Um dia você é apresentado ao paper, esse modelo primoroso e consagrado da literatura científica. Essencial para o adestramento do seu pensar, para lhe dar, assim, uma certa linearidade e objetividade e, eu acrescentaria também, monotonia. Vamos lá, é fácil, fácil até demais. Introdução, revisão bibliográfica, paráfase, paráfase e mais
paráfases, desenvolvimento, isto é, comentário, comentário e mais alguns comentários, por fim, a sua tênue e ligeira conclusão onde você finge ter pensado alguma coisa. Os mais covardes até lhe segregam nos ouvidos conselhos valiosíssimos: nunca diga nada a não ser que esteja apoiado em um gigante, e se lhe apontarem os erros, balance os ombros, como quem diz: ora, é o gigante ali quem errou, ele é o culpado, estou isento. A filosofia que antes era sentida como um oceano de possibilidades, paraíso livre para a imaginação, lhe aparece agora como um deserto árido sob o cárcere do paper, onde só se pode andar de quatro. Nem preciso dizer o porquê. E o que é pior: tornou-se uma atividade tão fácil quanto entediante. Filosofia mecanizada, afiliada
à indústria científica, fábrica de papers.
A vivência entre os pares que antes era harmoniosa, fraterna e repleta de partilha torna-se cada vez mais violenta a medida que vamos sendo envenenados pela vaidade e o orgulho. Entramos no curso com ingênua franqueza, argumentos focados no assunto, e saímos de lá peritos nos golpes
ad hominem. Se é para bater, bata forte. Na pessoa, claro, idéias aqui pouco nos importa. Fomos expulsos do paraíso idílico, estimulados a falar línguas diferentes, a nos odiar, a encarar o diferente como oponente, a maltratá-lo, a olhá-lo de cima para baixo, arrogantemente. Cada vez mais vaidosos e cada vez mais solitários. A experiência filosófica se confunde, neste estágio, com a experiência de extrema solidão. Alguns levam tão a sério o mantra do repeteco, aprendem a copiar tão bem que cresce neles a convicção de que conhecem até melhor a obra do autor que o próprio autor, se bobear alguns até pensam ser a reencarnação espiritual do autor; babam raivosos quando você menciona os filósofos que eles tomaram por prediletos. É uma coisa meio louca e doentia mesmo. Cada qual achando que tem monopólio sobre a boca do filósofo adotado, como se já não bastasse o ridículo de adotar um.
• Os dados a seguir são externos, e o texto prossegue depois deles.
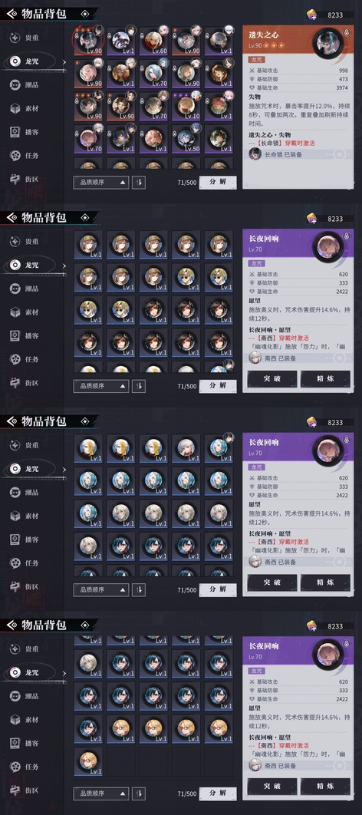362x815 pixels.
Task: Open the 任务 film-reel icon in topmost panel
Action: (x=15, y=156)
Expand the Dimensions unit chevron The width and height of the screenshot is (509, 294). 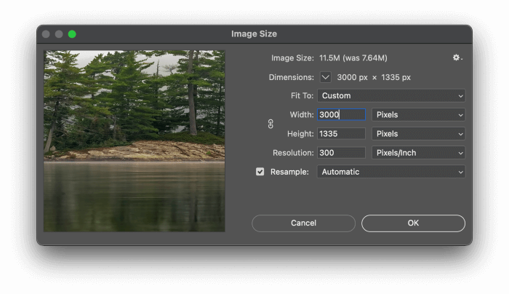[325, 77]
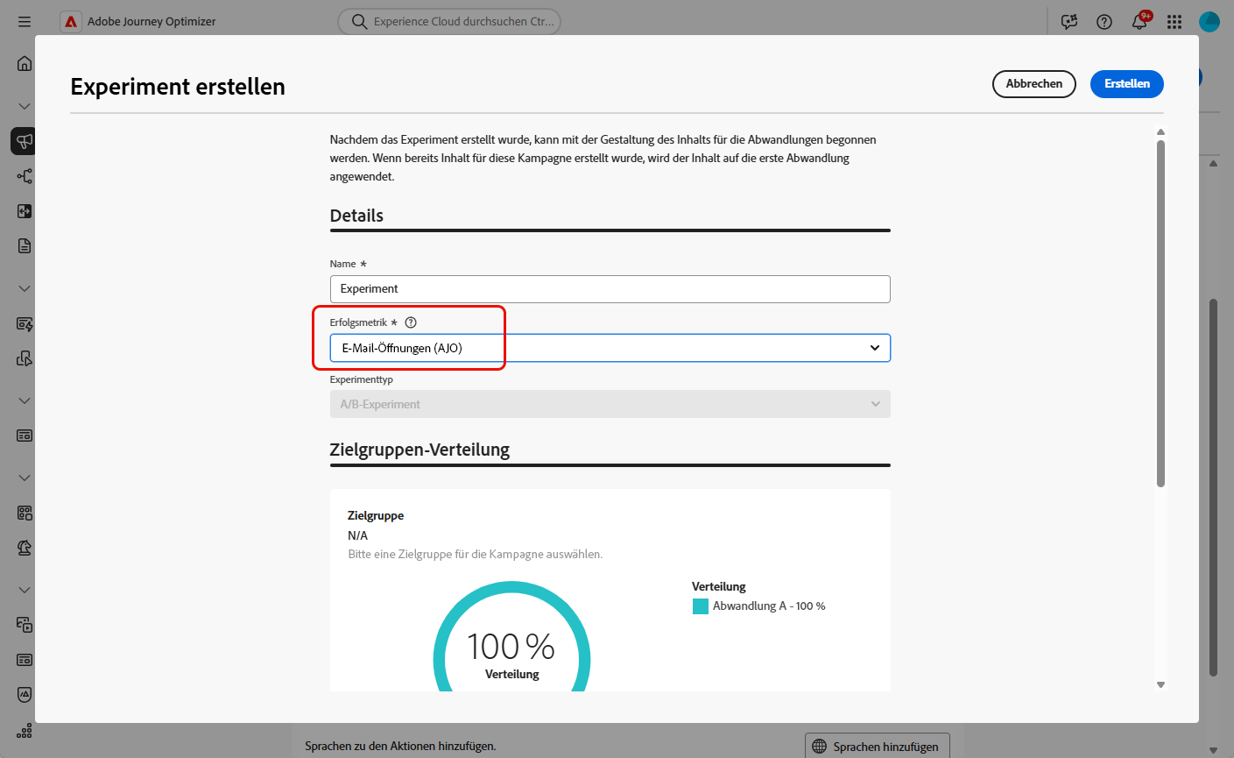Click the Erfolgsmetrik help icon
The height and width of the screenshot is (758, 1234).
coord(411,322)
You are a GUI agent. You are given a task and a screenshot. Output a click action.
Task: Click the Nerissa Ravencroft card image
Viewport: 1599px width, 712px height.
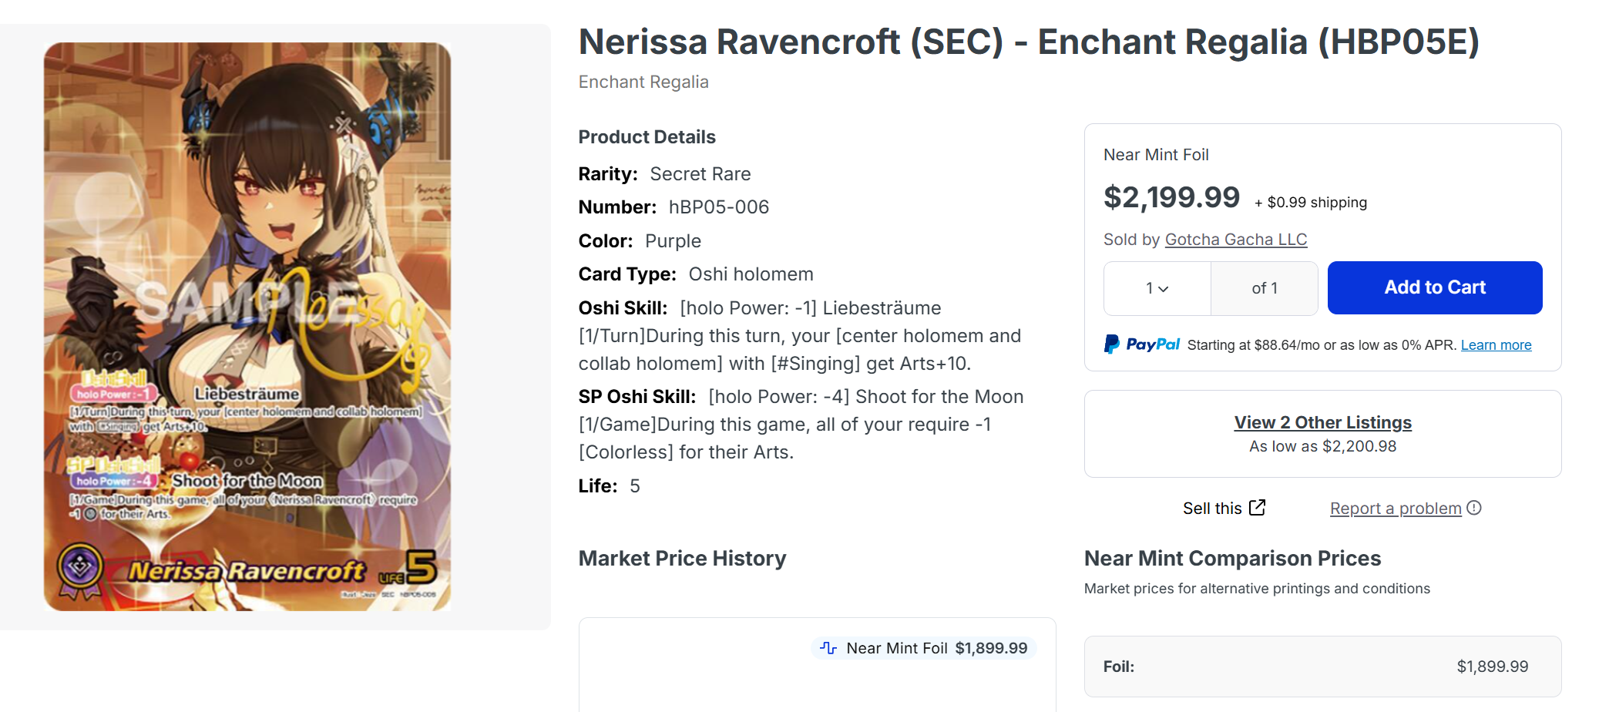(x=247, y=327)
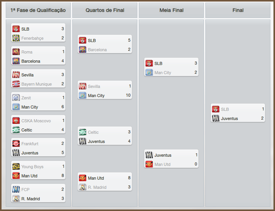The width and height of the screenshot is (275, 211).
Task: Click the Fenerbahçe club crest
Action: click(16, 38)
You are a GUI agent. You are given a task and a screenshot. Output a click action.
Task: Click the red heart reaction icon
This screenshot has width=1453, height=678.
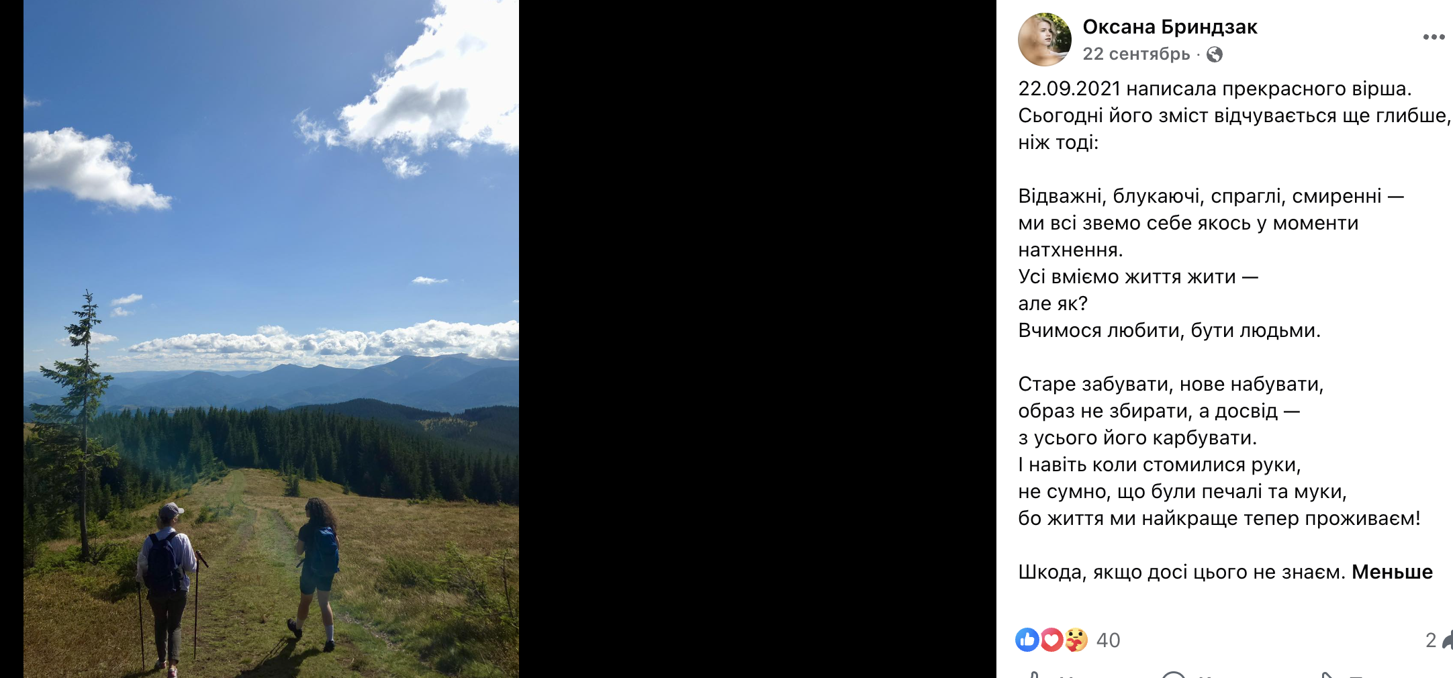tap(1051, 640)
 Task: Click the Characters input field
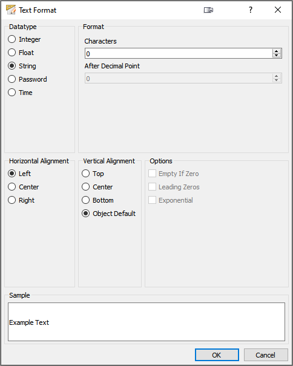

Por fim, você tem o azar de cair nas mãos de um orientador que além de não ler o que você escreve, te faz passar de duas a quatro horas numa sala para ouvi-lo palestrar sobre os assuntos que interessam a ele, não sobre os que te interessam e que estão ali escritos no texto que ele deveria criticar. Mas ele critica, mesmo sem ler, ele critica. Ele aponta erros. Veja, esse argumento está fraco, não responde a essa possibilidade. Não? Respondo sim, veja aqui na página N. Ah, é verdade, devo ter passado rápido por ela. Se isso acontecesse vez ou outra, mas não, é a própria constante.
Então fiquei ali com ares de nostálgica melancolia contemplando todo aquele frescor filosófico juvenil ainda incólume das perversidades que a instituição acadêmica há de lhe inocular mais cedo ou mais tarde. Já notei, aliás, os primeiros indícios de vaidade crescente.